■ Excerpted records
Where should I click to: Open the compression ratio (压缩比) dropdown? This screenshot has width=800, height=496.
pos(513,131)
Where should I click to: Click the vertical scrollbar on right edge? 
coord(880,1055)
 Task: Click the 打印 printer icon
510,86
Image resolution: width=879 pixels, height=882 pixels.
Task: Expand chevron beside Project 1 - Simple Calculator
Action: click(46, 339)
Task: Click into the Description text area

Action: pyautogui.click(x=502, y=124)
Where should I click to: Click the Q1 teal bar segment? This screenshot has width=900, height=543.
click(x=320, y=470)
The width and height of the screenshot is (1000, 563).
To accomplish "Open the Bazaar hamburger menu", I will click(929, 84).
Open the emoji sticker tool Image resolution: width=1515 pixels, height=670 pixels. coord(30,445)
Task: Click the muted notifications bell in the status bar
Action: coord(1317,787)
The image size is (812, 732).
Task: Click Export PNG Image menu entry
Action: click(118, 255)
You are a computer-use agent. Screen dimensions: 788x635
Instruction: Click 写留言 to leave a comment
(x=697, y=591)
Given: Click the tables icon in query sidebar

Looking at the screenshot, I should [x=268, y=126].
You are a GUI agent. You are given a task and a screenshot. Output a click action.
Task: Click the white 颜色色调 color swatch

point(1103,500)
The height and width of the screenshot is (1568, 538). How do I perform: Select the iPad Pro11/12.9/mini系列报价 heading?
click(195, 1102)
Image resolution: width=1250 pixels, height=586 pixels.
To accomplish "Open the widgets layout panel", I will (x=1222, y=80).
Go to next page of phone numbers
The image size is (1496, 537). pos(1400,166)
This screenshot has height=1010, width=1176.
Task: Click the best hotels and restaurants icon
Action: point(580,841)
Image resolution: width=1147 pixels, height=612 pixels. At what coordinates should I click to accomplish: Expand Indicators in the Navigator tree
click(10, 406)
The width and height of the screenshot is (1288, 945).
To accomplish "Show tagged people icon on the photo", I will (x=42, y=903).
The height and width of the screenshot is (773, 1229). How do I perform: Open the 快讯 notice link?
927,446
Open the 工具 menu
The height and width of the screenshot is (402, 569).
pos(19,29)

■ Directions for this task
Reproduce the listing verbatim, beginning at the line that has "Go to next page of phone numbers" and stopping after its final line.

■ Task result
Go to next page of phone numbers
The image size is (1496, 537). pos(1400,166)
This screenshot has height=1010, width=1176.
Task: Click the best hotels and restaurants icon
Action: point(580,841)
Image resolution: width=1147 pixels, height=612 pixels. At what coordinates should I click to accomplish: Expand Indicators in the Navigator tree
click(10, 406)
The width and height of the screenshot is (1288, 945).
To accomplish "Show tagged people icon on the photo", I will (x=42, y=903).
The height and width of the screenshot is (773, 1229). How do I perform: Open the 快讯 notice link?
927,446
Open the 工具 menu
The height and width of the screenshot is (402, 569).
pos(19,29)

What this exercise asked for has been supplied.